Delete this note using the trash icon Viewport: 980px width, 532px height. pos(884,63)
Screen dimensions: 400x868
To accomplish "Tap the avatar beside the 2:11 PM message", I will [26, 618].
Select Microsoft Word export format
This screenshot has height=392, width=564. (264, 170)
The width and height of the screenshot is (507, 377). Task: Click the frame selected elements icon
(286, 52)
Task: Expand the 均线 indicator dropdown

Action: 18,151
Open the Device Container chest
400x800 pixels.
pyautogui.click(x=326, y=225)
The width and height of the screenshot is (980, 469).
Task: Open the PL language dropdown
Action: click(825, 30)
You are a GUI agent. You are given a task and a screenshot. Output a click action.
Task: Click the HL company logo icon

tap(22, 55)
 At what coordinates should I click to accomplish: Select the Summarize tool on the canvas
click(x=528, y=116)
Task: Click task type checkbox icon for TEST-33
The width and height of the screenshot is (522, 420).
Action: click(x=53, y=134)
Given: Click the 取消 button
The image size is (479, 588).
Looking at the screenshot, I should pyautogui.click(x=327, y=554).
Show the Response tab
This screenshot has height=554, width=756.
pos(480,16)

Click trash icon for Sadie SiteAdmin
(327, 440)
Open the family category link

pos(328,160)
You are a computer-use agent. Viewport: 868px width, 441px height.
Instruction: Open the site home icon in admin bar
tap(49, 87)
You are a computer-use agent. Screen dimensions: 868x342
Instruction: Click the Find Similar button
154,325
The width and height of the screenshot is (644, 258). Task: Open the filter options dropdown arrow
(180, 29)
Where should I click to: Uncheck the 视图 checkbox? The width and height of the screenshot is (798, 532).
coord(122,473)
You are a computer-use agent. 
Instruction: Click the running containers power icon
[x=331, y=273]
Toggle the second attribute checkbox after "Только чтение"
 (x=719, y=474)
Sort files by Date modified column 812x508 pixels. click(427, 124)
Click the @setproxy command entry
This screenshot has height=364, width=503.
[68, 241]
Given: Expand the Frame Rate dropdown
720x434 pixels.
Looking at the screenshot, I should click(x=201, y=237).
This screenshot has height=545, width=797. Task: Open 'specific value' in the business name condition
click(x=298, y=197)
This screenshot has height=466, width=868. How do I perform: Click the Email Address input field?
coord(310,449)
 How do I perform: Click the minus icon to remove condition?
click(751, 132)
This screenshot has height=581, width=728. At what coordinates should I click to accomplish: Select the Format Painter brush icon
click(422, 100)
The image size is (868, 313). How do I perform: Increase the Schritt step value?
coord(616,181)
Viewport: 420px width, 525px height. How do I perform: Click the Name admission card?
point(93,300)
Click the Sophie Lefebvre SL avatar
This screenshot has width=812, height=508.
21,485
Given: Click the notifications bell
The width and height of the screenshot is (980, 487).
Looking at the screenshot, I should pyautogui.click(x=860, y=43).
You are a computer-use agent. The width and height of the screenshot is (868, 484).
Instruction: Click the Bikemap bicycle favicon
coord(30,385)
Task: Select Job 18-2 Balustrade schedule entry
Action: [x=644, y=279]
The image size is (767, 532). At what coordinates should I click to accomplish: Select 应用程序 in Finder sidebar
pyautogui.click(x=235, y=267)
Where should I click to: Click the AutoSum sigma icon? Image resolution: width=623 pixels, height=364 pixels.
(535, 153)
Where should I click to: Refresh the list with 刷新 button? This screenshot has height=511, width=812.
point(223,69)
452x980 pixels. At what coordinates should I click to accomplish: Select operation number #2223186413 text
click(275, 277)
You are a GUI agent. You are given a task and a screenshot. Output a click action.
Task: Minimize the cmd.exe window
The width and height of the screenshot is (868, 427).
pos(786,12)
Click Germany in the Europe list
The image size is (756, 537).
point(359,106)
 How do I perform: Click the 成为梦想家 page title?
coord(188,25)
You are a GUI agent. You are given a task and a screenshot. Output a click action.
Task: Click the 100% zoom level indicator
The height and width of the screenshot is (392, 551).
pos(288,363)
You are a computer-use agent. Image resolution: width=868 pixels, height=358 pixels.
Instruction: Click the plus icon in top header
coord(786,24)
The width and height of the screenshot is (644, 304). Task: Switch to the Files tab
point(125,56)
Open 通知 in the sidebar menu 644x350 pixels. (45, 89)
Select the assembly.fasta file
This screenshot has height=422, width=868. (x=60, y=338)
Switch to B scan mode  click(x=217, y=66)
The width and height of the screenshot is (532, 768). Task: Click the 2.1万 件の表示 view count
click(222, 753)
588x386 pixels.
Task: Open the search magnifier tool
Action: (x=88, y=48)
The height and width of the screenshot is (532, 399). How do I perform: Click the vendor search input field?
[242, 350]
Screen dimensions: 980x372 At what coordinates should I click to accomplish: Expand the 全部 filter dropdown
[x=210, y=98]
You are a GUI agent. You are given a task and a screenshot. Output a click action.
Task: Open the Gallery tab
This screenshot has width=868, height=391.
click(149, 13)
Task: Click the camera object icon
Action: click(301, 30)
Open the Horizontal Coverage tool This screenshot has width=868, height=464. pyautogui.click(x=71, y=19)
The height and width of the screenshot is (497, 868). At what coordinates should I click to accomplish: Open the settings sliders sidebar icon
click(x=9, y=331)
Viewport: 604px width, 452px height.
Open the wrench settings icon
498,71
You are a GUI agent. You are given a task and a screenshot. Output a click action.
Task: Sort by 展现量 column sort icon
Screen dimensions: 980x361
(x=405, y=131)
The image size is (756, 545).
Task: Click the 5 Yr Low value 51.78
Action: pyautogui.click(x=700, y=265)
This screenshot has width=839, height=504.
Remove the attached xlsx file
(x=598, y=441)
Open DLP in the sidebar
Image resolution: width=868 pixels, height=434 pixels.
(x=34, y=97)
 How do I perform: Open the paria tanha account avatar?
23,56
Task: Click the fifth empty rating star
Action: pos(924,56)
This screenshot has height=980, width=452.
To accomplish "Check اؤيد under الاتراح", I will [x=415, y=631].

__________

▶ [About this exercise]: Exactly reproduce the entries in their entirety.

▶ [Response below]:
Delete this note using the trash icon Viewport: 980px width, 532px height. pos(884,63)
Screen dimensions: 400x868
To accomplish "Tap the avatar beside the 2:11 PM message", I will [26, 618].
Select Microsoft Word export format
This screenshot has height=392, width=564. (264, 170)
The width and height of the screenshot is (507, 377). Task: Click the frame selected elements icon
(286, 52)
Task: Expand the 均线 indicator dropdown

Action: 18,151
Open the Device Container chest
400x800 pixels.
pyautogui.click(x=326, y=225)
The width and height of the screenshot is (980, 469).
Task: Open the PL language dropdown
Action: click(825, 30)
You are a GUI agent. You are given a task and a screenshot. Output a click action.
Task: Click the HL company logo icon

tap(22, 55)
 At what coordinates should I click to accomplish: Select the Summarize tool on the canvas
click(x=528, y=116)
Task: Click task type checkbox icon for TEST-33
The width and height of the screenshot is (522, 420).
Action: click(x=53, y=134)
Given: Click the 取消 button
The image size is (479, 588).
Looking at the screenshot, I should pyautogui.click(x=327, y=554).
Show the Response tab
This screenshot has height=554, width=756.
pos(480,16)

Click trash icon for Sadie SiteAdmin
(327, 440)
Open the family category link

pos(328,160)
You are a computer-use agent. Viewport: 868px width, 441px height.
Instruction: Open the site home icon in admin bar
tap(49, 87)
You are a computer-use agent. Screen dimensions: 868x342
Instruction: Click the Find Similar button
154,325
The width and height of the screenshot is (644, 258). Task: Open the filter options dropdown arrow
(180, 29)
Where should I click to: Uncheck the 视图 checkbox? The width and height of the screenshot is (798, 532).
coord(122,473)
You are a computer-use agent. 
Instruction: Click the running containers power icon
[x=331, y=273]
Toggle the second attribute checkbox after "Только чтение"
 (x=719, y=474)
Sort files by Date modified column 812x508 pixels. click(427, 124)
Click the @setproxy command entry
This screenshot has height=364, width=503.
[68, 241]
Given: Expand the Frame Rate dropdown
720x434 pixels.
Looking at the screenshot, I should click(x=201, y=237).
This screenshot has height=545, width=797. Task: Open 'specific value' in the business name condition
click(x=298, y=197)
This screenshot has height=466, width=868. How do I perform: Click the Email Address input field?
coord(310,449)
 How do I perform: Click the minus icon to remove condition?
click(751, 132)
This screenshot has height=581, width=728. At what coordinates should I click to accomplish: Select the Format Painter brush icon
click(422, 100)
The image size is (868, 313). How do I perform: Increase the Schritt step value?
coord(616,181)
Viewport: 420px width, 525px height. How do I perform: Click the Name admission card?
point(93,300)
Click the Sophie Lefebvre SL avatar
This screenshot has width=812, height=508.
21,485
Given: Click the notifications bell
The width and height of the screenshot is (980, 487).
Looking at the screenshot, I should pyautogui.click(x=860, y=43).
You are a computer-use agent. The width and height of the screenshot is (868, 484).
Instruction: Click the Bikemap bicycle favicon
coord(30,385)
Task: Select Job 18-2 Balustrade schedule entry
Action: [x=644, y=279]
The image size is (767, 532). At what coordinates should I click to accomplish: Select 应用程序 in Finder sidebar
pyautogui.click(x=235, y=267)
Where should I click to: Click the AutoSum sigma icon? Image resolution: width=623 pixels, height=364 pixels.
(535, 153)
Where should I click to: Refresh the list with 刷新 button? This screenshot has height=511, width=812.
point(223,69)
452x980 pixels. At what coordinates should I click to accomplish: Select operation number #2223186413 text
click(275, 277)
You are a GUI agent. You are given a task and a screenshot. Output a click action.
Task: Minimize the cmd.exe window
The width and height of the screenshot is (868, 427).
pos(786,12)
Click Germany in the Europe list
The image size is (756, 537).
point(359,106)
 How do I perform: Click the 成为梦想家 page title?
coord(188,25)
You are a GUI agent. You are given a task and a screenshot. Output a click action.
Task: Click the 100% zoom level indicator
The height and width of the screenshot is (392, 551).
pos(288,363)
You are a computer-use agent. Image resolution: width=868 pixels, height=358 pixels.
Instruction: Click the plus icon in top header
coord(786,24)
The width and height of the screenshot is (644, 304). Task: Switch to the Files tab
point(125,56)
Open 通知 in the sidebar menu 644x350 pixels. (45, 89)
Select the assembly.fasta file
This screenshot has height=422, width=868. (x=60, y=338)
Switch to B scan mode  click(x=217, y=66)
The width and height of the screenshot is (532, 768). Task: Click the 2.1万 件の表示 view count
click(222, 753)
588x386 pixels.
Task: Open the search magnifier tool
Action: (x=88, y=48)
The height and width of the screenshot is (532, 399). How do I perform: Click the vendor search input field?
[242, 350]
Screen dimensions: 980x372 At what coordinates should I click to accomplish: Expand the 全部 filter dropdown
[x=210, y=98]
You are a GUI agent. You are given a task and a screenshot. Output a click action.
Task: Open the Gallery tab
This screenshot has width=868, height=391.
click(149, 13)
Task: Click the camera object icon
Action: click(301, 30)
Open the Horizontal Coverage tool This screenshot has width=868, height=464. pyautogui.click(x=71, y=19)
The height and width of the screenshot is (497, 868). At what coordinates should I click to accomplish: Open the settings sliders sidebar icon
click(x=9, y=331)
Viewport: 604px width, 452px height.
Open the wrench settings icon
498,71
You are a GUI agent. You are given a task and a screenshot. Output a click action.
Task: Sort by 展现量 column sort icon
Screen dimensions: 980x361
(x=405, y=131)
The image size is (756, 545).
Task: Click the 5 Yr Low value 51.78
Action: pyautogui.click(x=700, y=265)
This screenshot has width=839, height=504.
Remove the attached xlsx file
(x=598, y=441)
Open DLP in the sidebar
Image resolution: width=868 pixels, height=434 pixels.
(x=34, y=97)
 How do I perform: Open the paria tanha account avatar?
23,56
Task: Click the fifth empty rating star
Action: pos(924,56)
This screenshot has height=980, width=452.
To accomplish "Check اؤيد under الاتراح", I will [x=415, y=631].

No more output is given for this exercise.